BEGIN Passage for review
Spotlights the public health doctors who struggled to end the first plague epidemic in the United States; the political leaders who tried to keep it hidden; and the courageous scientists who, by uncovering the disease's secrets, found a way to fight it.

Accelerated Reader Information:
   Interest Level: MG
   Reading Level: 7.70
   Points: 6.0   Quiz: 181319
Reading Counts Information:
   Interest Level: 6-8
   Reading Level: 8.50
   Points: 10.0   Quiz: 68839

   Kirkus Reviews (+) (02/15/16)
   School Library Journal (00/02/16)
 The Bulletin of the Center for Children's Books (04/16)
 The Hornbook (00/03/16)

Full Text Reviews:

School Library Journal - 02/01/2016 Gr 5 Up—With a mesmerizing description of the suffering endured by bubonic plague victims, followed by several fascinatingly gruesome photographs depicting visible signs of the disease, Jarrow hooks readers from the start. This final installment of the author's "Deadly Disease" trilogy is as compelling as the first two titles, Red Madness: How a Medical Mystery Changed What We Eat (2014) and Fatal Fever: Tracking Down Typhoid Mary (2015, both Boyds Mills). Before describing the chaos the plague wrought on American shores, Jarrow recounts major plague outbreaks throughout history as well as early bacteriological advances, such as the identification by French scientist Alexandre Yersin of the microbe responsible for the bubonic plague. The plague arrived in the port city of San Francisco in 1900 and claimed its first victim in Chinatown, a neighborhood near the wharves. Chinatown was quickly quarantined by the Board of Health, but with California Governor Henry T. Gage denying the existence of plague and Chinese officials bucking against perceived discrimination, tensions rose and containment efforts failed. Eventually Rupert Blue of the Marine-Hospital Service was brought in by the surgeon general to control the outbreak. When the plague returned to San Francisco in 1907 after the devastating earthquake of 1906, Blue came back. By this time scientists had determined that the fleas on rats were responsible for transmitting the plague, and the city mobilized to curtail the rat population, successfully containing the outbreak in a matter of months. Weaving in numerous photographs and newspaper clippings, Jarrow tells an absorbing story. VERDICT Nonfiction that reads like a thriller—not to be missed.—Ragan O'Malley, Saint Ann's School, Brooklyn, NY - Copyright 2016 Publishers Weekly, Library Journal and/or School Library Journal used with permission.
END Passage for review
BEGIN Data excerpts
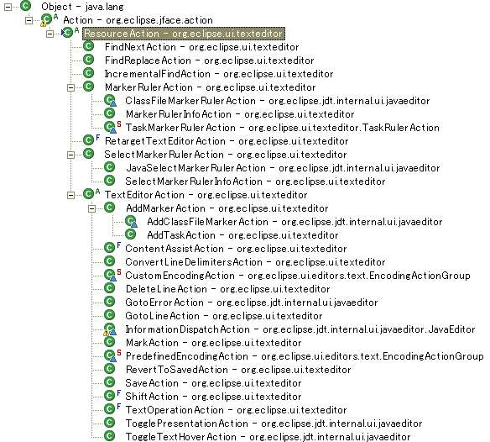Viewport: 490px width, 442px height.
Task: Select the GotoLineAction entry
Action: pyautogui.click(x=224, y=316)
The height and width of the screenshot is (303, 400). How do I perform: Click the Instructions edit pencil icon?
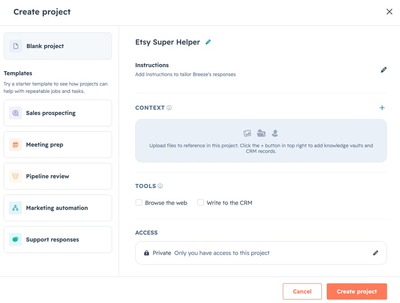coord(384,70)
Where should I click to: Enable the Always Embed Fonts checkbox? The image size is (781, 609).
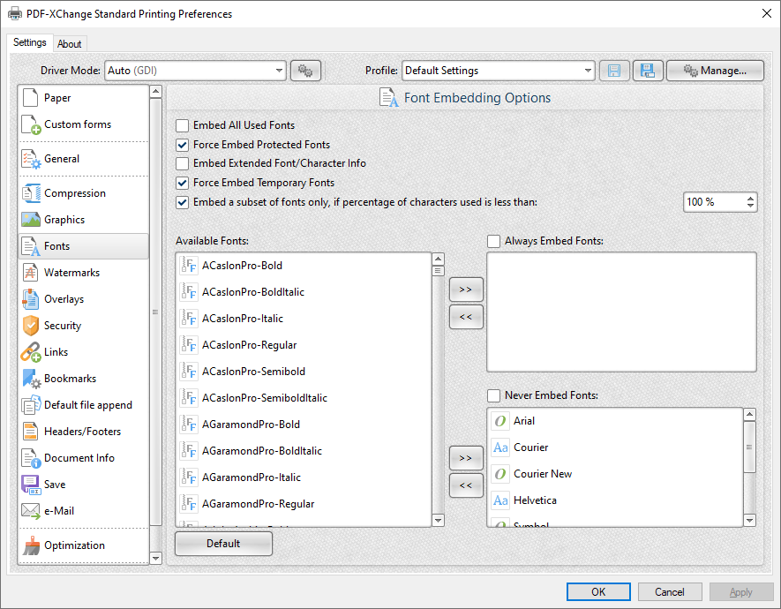pyautogui.click(x=495, y=240)
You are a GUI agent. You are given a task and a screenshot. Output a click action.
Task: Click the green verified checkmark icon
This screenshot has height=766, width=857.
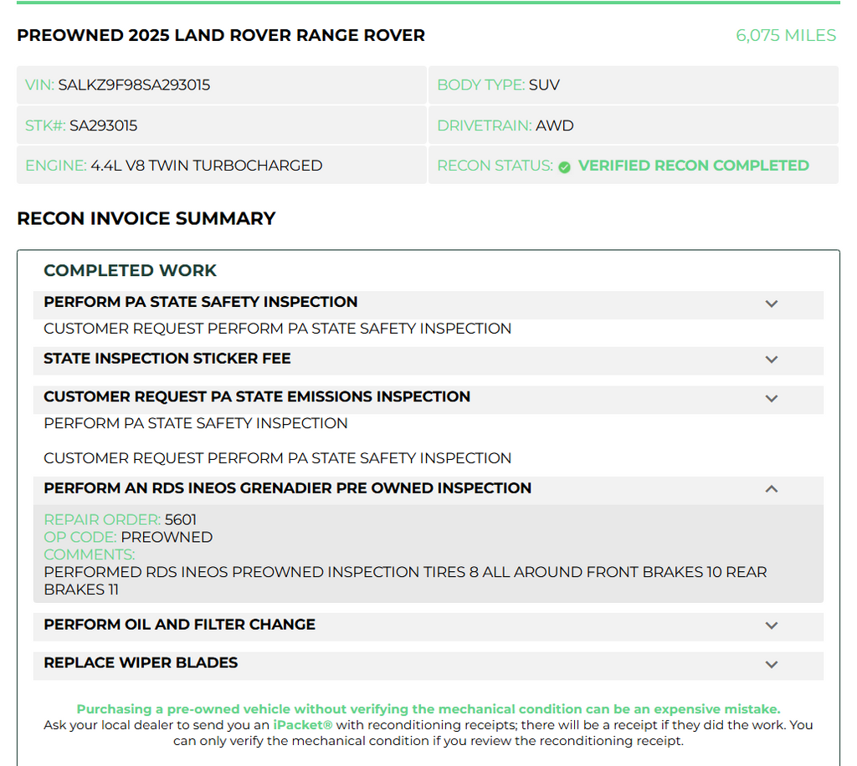(565, 167)
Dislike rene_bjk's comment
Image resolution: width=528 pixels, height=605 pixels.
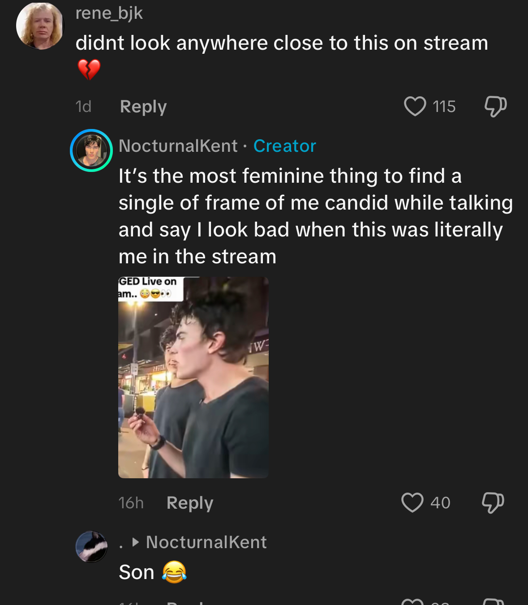[x=495, y=107]
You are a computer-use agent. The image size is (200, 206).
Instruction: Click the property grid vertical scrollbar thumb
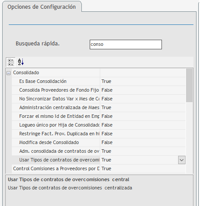pos(189,86)
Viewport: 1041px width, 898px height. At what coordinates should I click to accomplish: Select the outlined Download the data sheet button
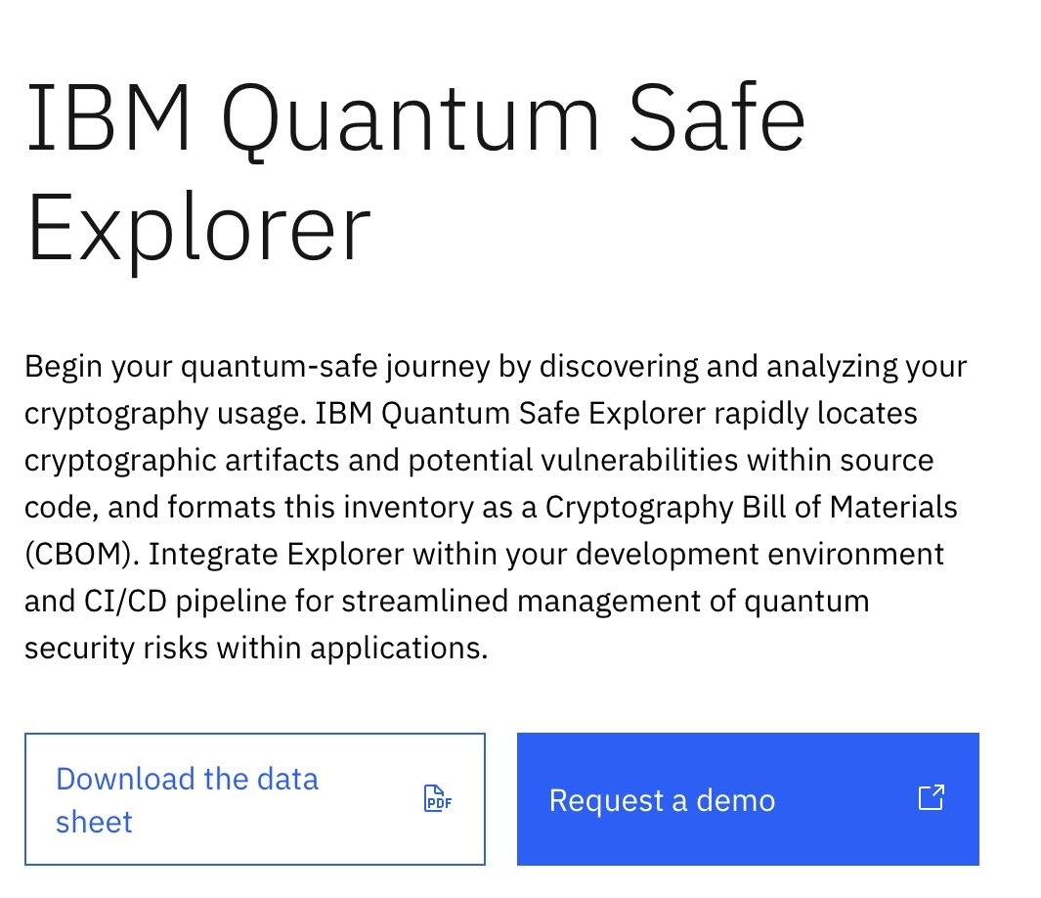point(254,799)
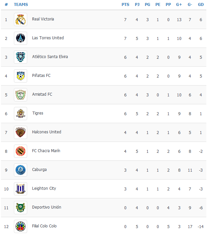Click the Caburga team logo
Viewport: 208px width, 235px height.
(21, 170)
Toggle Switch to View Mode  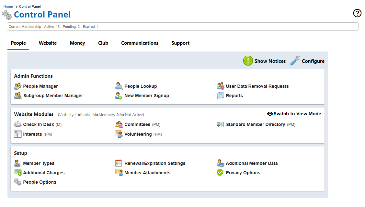tap(294, 114)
END Data excerpts
- [Activity list]
- a) Answer these questions using the book listing:
(i) What Reading Level does the Accelerated Reader information give?
(ii) In what year did the plague arrive in San Francisco?
(iii) Who identified the microbe responsible for the bubonic plague?
- b) Output the portion of the book listing that begins at the words "Spotlights the public" and ends after the words "for Children's Books (04/16)".
- c) Translate this sentence from the book listing into Spanish: "Eventually Rupert Blue of the Marine-Hospital Service was brought in by the surgeon general to control the outbreak."

- [Solutions to the problems]
- a)
(i) 7.70
(ii) 1900
(iii) French scientist Alexandre Yersin

- b)
Spotlights the public health doctors who struggled to end the first plague epidemic in the United States; the political leaders who tried to keep it hidden; and the courageous scientists who, by uncovering the disease's secrets, found a way to fight it.

Accelerated Reader Information:
   Interest Level: MG
   Reading Level: 7.70
   Points: 6.0   Quiz: 181319
Reading Counts Information:
   Interest Level: 6-8
   Reading Level: 8.50
   Points: 10.0   Quiz: 68839

   Kirkus Reviews (+) (02/15/16)
   School Library Journal (00/02/16)
 The Bulletin of the Center for Children's Books (04/16)

- c) Finalmente, el cirujano general hizo venir a Rupert Blue, del Marine-Hospital Service, para controlar el brote.